_KUTIPAN UNTUK DIBACA:_
^^^^^^^^

Jauh hari sebelum peristiwa WTC 911 terjadi, industri militer swasta Amerika Serikat sesungguhnya telah malang-melintang di negara-negara Islam seperti Saudi Arabia, Bosnia-Herzegovina, Palestina, Kuwait, bahkan juga di Indonesia.
Di wilayah Arab yang kaya raya, PMC-PMC ini mendapat keuntungan ganda: selain memperoleh nilai kontrak yang sangat besar karena para pemimpin Arab kebanyakan korup dan sangat mudah diperdaya, maka PMC-PMC ini juga sering menjadi perpanjangan tangan dunia intelijen Barat guna memotret kekayaan alamnya yang tersimpan jauh di perut bumi.
Selain di wilayah Arab, tentara bayaran juga memiliki proyek-proyek besar—namun jarang dipublikasikan—di benua hitam Afrika. Negeri-negeri seperti Angola, Mozambique, Sierra Leone, Nigeria, Zambia, Afrika Selatan, dan sebagainya, negara-negara itu menjadi ‘santapan’ yang lezat bagi mereka. Walau negara-negara Afrika dianggap sebagai negara miskin, namun di dataran yang gersang dan panas ini, di bawah perut buminya terdapat banyak sekali kekayaan seperti batu mulia dan intan berlian.
Jika di wilayah Arab mereka memperebutkan minyak dan gas bumi, maka di benua hitam Afrika, mereka berlomba-lomba mengisi pundi-pundinya dengan menangguk batu-batu permata yang sangat tinggi nilainya walau di pasaran gelap sekali pun.

^^^^^^^^

_DAFTAR ENTRI:_
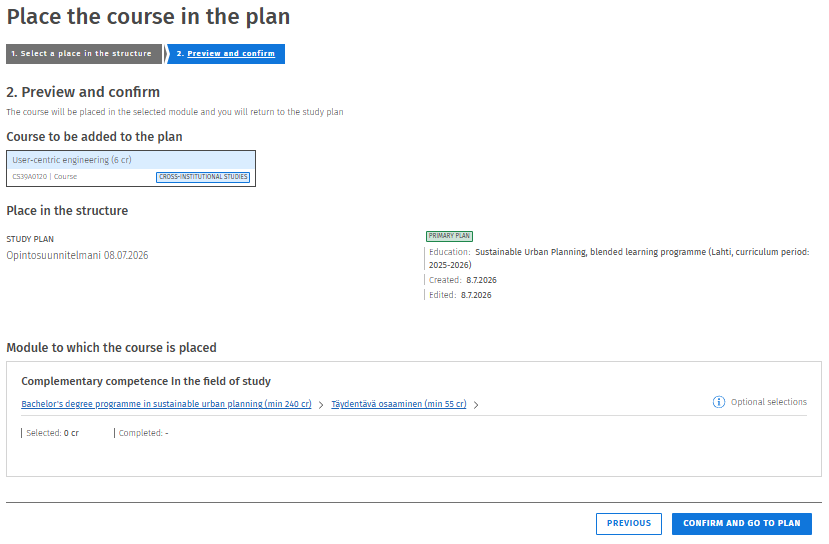Click the chevron after Täydentävä osaaminen breadcrumb
The height and width of the screenshot is (544, 829).
[x=476, y=405]

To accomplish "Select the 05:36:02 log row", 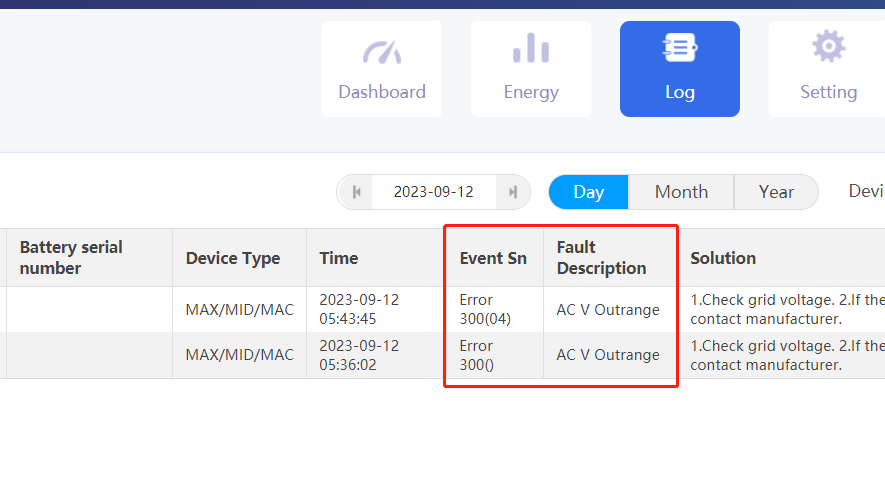I will point(442,355).
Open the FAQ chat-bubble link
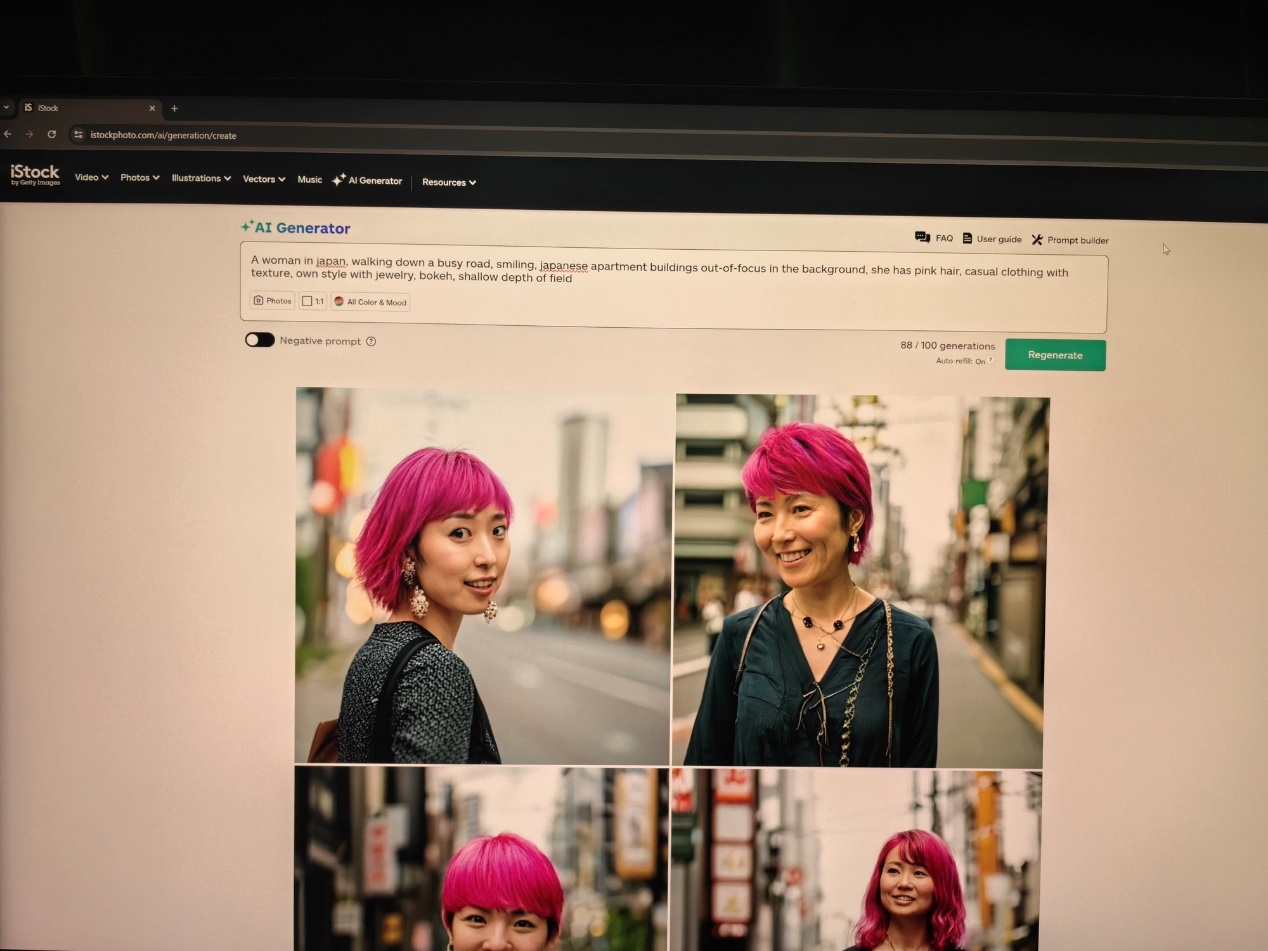The image size is (1268, 951). pyautogui.click(x=934, y=238)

^^^^^^^^

_TUGAS ANDA:_
1. Salin bagian kutipan tentang tentara bayaran mulai dari "Di wilayah Arab yang" hingga "di perut bumi.", tanpa mengubah satu kata pun.
2. Tolong sambung kutipan tentang tentara bayaran itu, dimulai setelah kalimat terakhir yang tercantum.

_HASIL TIAP TUGAS:_
1.
Di wilayah Arab yang kaya raya, PMC-PMC ini mendapat keuntungan ganda: selain memperoleh nilai kontrak yang sangat besar karena para pemimpin Arab kebanyakan korup dan sangat mudah diperdaya, maka PMC-PMC ini juga sering menjadi perpanjangan tangan dunia intelijen Barat guna memotret kekayaan alamnya yang tersimpan jauh di perut bumi.

2.
Keberadaan tentara bayaran dengan perusahaan kontraktornya masing-masing memang telah menjadi fenomena dunia, namun jarang sekali diangkat ke permukaan. Menurut Jane’s Defenses Review International, Privat Military Company (PMC) sampai tahun 2004 saja diketahui telah bekerja di 40 negara dan ikut ambil bagian dalam sekurangnya 700 konflik dan peperangan di dunia. Terbanyak ada di Dunia Islam dan Afrika.
Bisnis tentara bayaran ternyata tidak hanya yang terkait dengan senjata dan mesiu. Di Balkan, bahkan ada tentara bayaran yang terjun ke dalam bisnis perdagangan wanita. Mereka mencari gadis-gadis kampung, bahkan tak jarang menculiknya, lalu menerbangkannya ke berbagai negara untuk dijadikan komoditas kemaksiatan.
Tentara Bayaran di Saudi Arabia
Bukan suatu hal yang aneh jika Kerajaan Saudi Arabia dekat dengan Barat. Awal berdirinya kerajaan Saudi saja sudah dibantu oleh seorang perwira Yahudi-Inggris bernama Lawrence (Lawrence of Arabia). Ketika itu Klan Ibnu Saud melakukan pemberontakan (bughot) terhadap Kekhalifahan Turki Utsmaniyah dan mendirikan sistem kerajaan di wilayahnya, suatu sistem yang tidak disunnahkan oleh Rasul SAW.
Pembangunan sistem militer di Kerajaan Saudi tidak bisa dilepaskan dari pengaruh tentara bayaran Barat (baca: Yahudi). Di tahun 1975, Saudi mengandeng Vinnel Corporation untuk pelatihan sekira 75. 000 personel Saudi Arabian National Guard (SANG), sebuah unit militer Saudi yang berasal dari pejuang suku Badui, Barat juga berperan hal penjagaan ladang-ladang minyak di Arab Saudi. Nilai kontraknya mencapai 77 juta dollar AS.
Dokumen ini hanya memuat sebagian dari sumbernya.